Il 19 settembre è entrato in vigore il decreto legislativo n.101 del 10 agosto 2018 (ndr decreto Gdpr). Nello stesso giorno sul sito del Garante è stato pubblicato, dandone adeguata notizia, un “testo coordinato del Codice adeguato al Regolamento”.
L’iniziativa del Garante
Come è stato autorevolmente precisato anche dal Segretario generale dell’Autorità nel corso di un suo recente, e molto ampio, intervento pubblico al Convegno “Il decreto legislativo di adeguamento della normativa italiana al GDPR: effetti e conseguenze”, tenutosi il 21 settembre presso l’Università Marconi, l’iniziativa del Garante, che è in ogni caso priva di effetti legali, ha voluto offrire soltanto uno strumento di lavoro per gli studiosi.
Si è ritenuto utile, cioè, indicare per ciascuna disposizione del vecchio Codice quali siano quelle abrogate e quali quelle modificate, utilizzando a tal fine anche un diverso colore. Uno strumento, insomma, per aiutare a comprendere più facilmente quali Parti, Titoli, Capi e norme del vecchio Codice siano definitivamente abrogate per effetto dell’art. 27 del d.lvo n.101 del 2018, e quali invece le norme modificate e le innovazioni apportate da questo decreto.
Così presentata, questa iniziativa del Garante Privacy sul Gdpr, è apprezzabile e, se ben capita, può anche essere utile.
Vi è tuttavia il rischio che la pubblicazione sul sito del Garante faccia cadere molti nell’errore di considerare questo testo come il “contenitore” di tutta la normativa italiana di adeguamento al GDPR contenuta nel d.lvo n.101 del 2018. Cosa, questa, che potrebbe avere non poche spiacevoli conseguenze.

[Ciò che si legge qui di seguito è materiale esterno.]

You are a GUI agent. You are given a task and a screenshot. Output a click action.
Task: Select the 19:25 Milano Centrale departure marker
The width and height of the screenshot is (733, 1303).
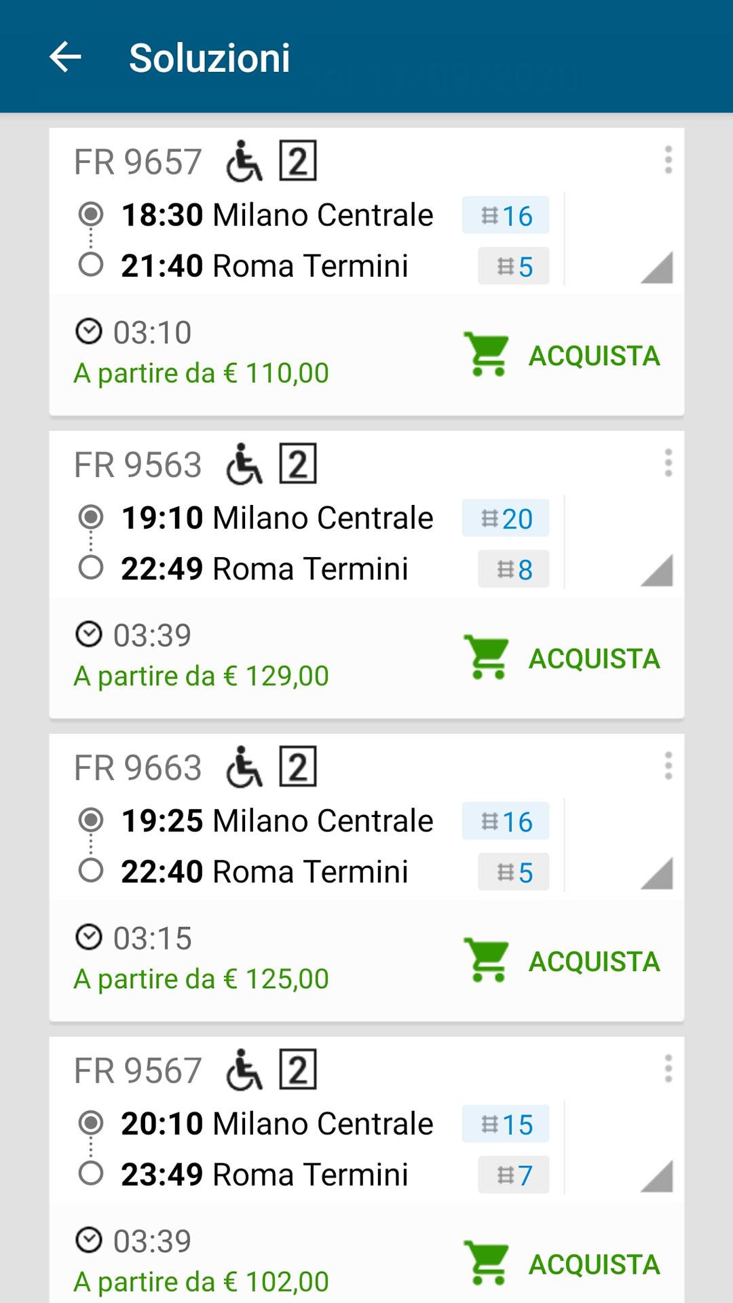91,820
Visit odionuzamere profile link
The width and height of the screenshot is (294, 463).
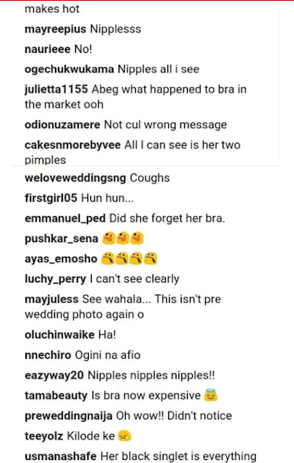[x=63, y=124]
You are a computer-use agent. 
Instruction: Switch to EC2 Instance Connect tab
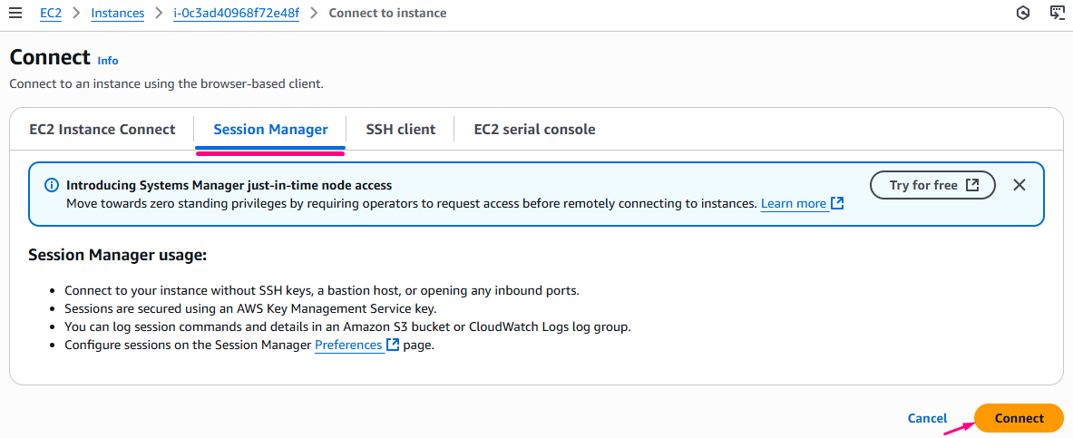(102, 130)
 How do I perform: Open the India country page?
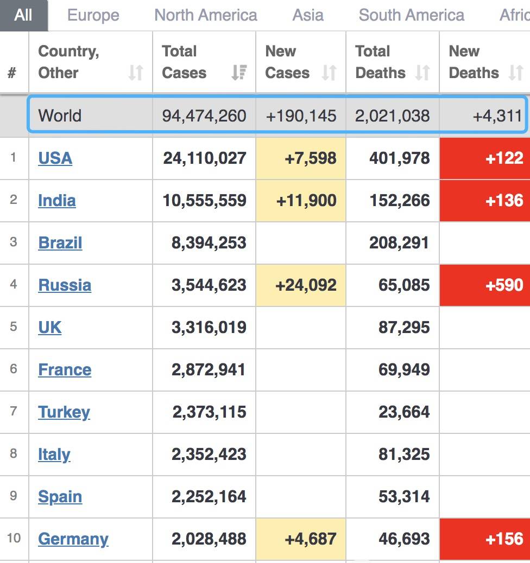(56, 201)
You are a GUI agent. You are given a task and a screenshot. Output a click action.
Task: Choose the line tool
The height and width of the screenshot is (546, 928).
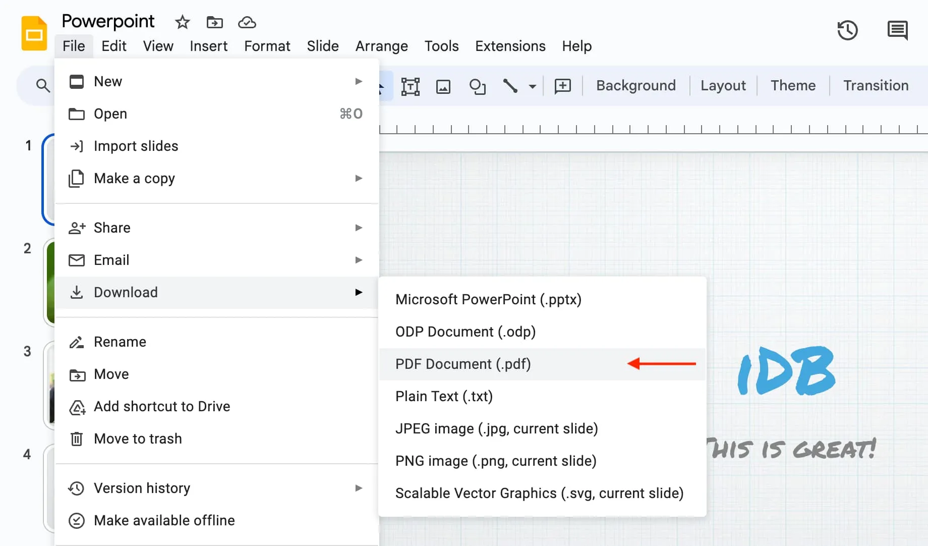(x=510, y=86)
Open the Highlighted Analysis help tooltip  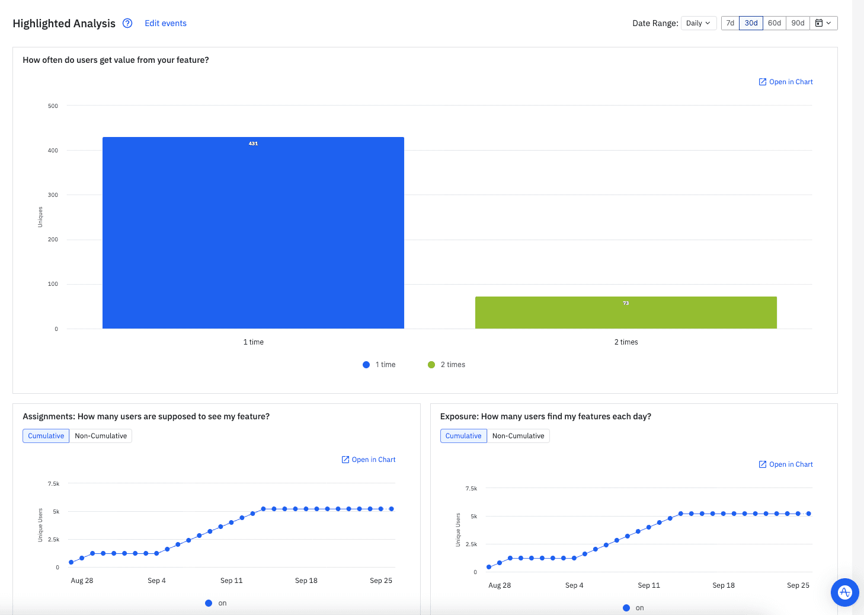coord(127,23)
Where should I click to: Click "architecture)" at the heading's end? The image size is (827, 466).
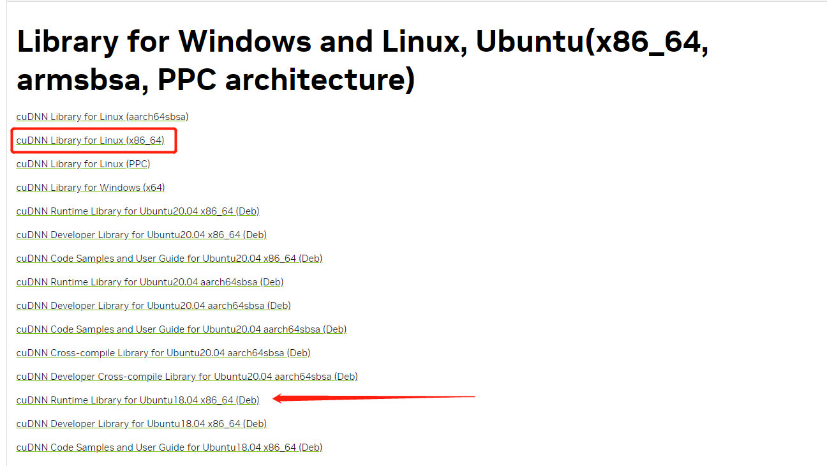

È molto importante dunque offrire ai lettori alcuni suggerimenti circa l’uso di questo strumento, insieme ad alcune specificazioni che possono essere utili a chi si occupi della materia.
La prima considerazione da fare riguarda proprio il contenuto dello stesso d.lvo n. 101 del 2018.
Avendo il Garante ritenuto di mettere a disposizione sul suo sito unicamente il “testo coordinato” del d.lvo n. 196 del 2003 come novellato alla luce del d.lvo n.101 del 2018, sono state omesse quelle parti di quest’ultimo decreto che non hanno come oggetto la modifica o l’abrogazione di norme del precedente d.lvo n. 196 (c.d. Codice privacy) ma contengono disposizioni ulteriori, dotate di una loro autonomia e di una loro specifica efficacia.
Le conseguenze di questa scelta sono molto significative, sia per la tecnica adottata che per le rilevanti omissioni che ne derivano rispetto al contenuto del decreto legislativo 101/2018.
Per quanto riguarda l’iniziativa in sé, i dubbi riguardano il criterio, forse troppo “formalistico”, adottato. Esso, infatti, ha condotto a mantenere nel “testo coordinato” alcune norme, della cui perdurante vigenza può dubitarsi. Si pensi, solo per fare un esempio, a quella relativa alla entrata in vigore del vecchio d.lvo n.196 del 2003 alla data del 1° gennaio 2004. Per contro, non è stato inserito alcun riferimento, neanche come nota, relativo all’ entrata in vigore della nuova normativa, e quindi anche del “Codice novellato” in vigore a partire dal 19 settembre 2018.
Limiti e possibili equivoci del “testo coordinato”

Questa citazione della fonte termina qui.